§ MATERIAL SUPPLIED

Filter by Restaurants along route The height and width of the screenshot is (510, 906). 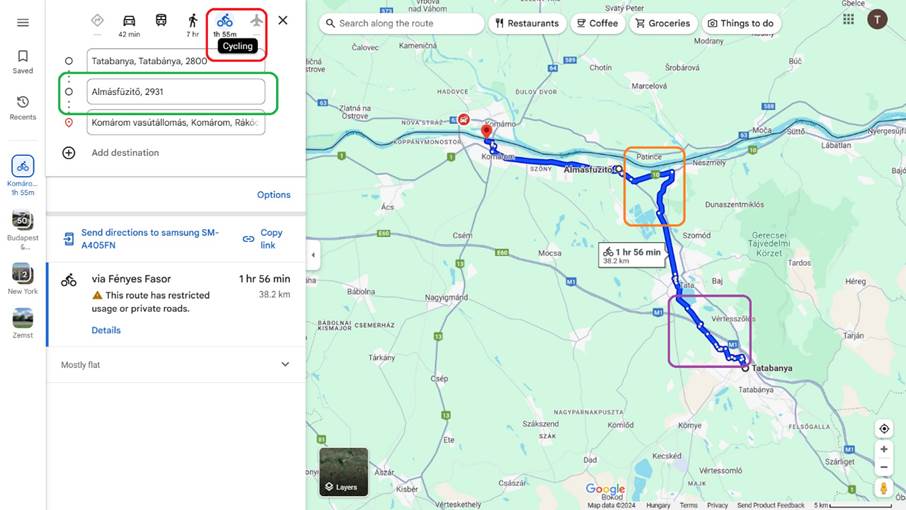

---

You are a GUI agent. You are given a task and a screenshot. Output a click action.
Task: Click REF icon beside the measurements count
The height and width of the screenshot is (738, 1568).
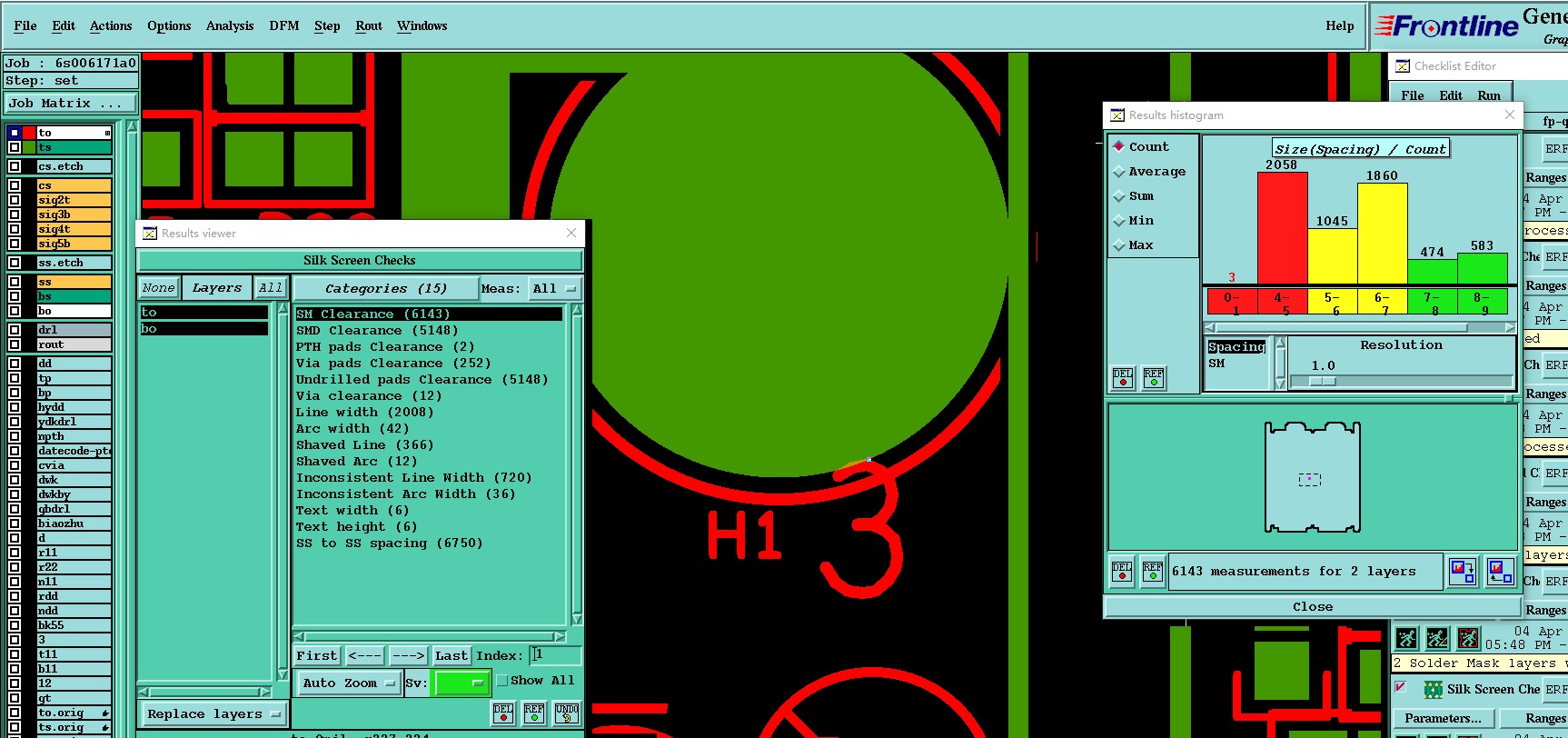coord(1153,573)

§ TASK OBJECTIVE
Put everything in the listing from the line containing "You are a GUI" down to the line containing "coord(1153,573)" into a numbered list, leaving out blank lines and pictures.

§ ANSWER BELOW
1. You are a GUI agent. You are given a task and a screenshot. Output a click action.
2. Task: Click REF icon beside the measurements count
3. The height and width of the screenshot is (738, 1568).
4. coord(1153,573)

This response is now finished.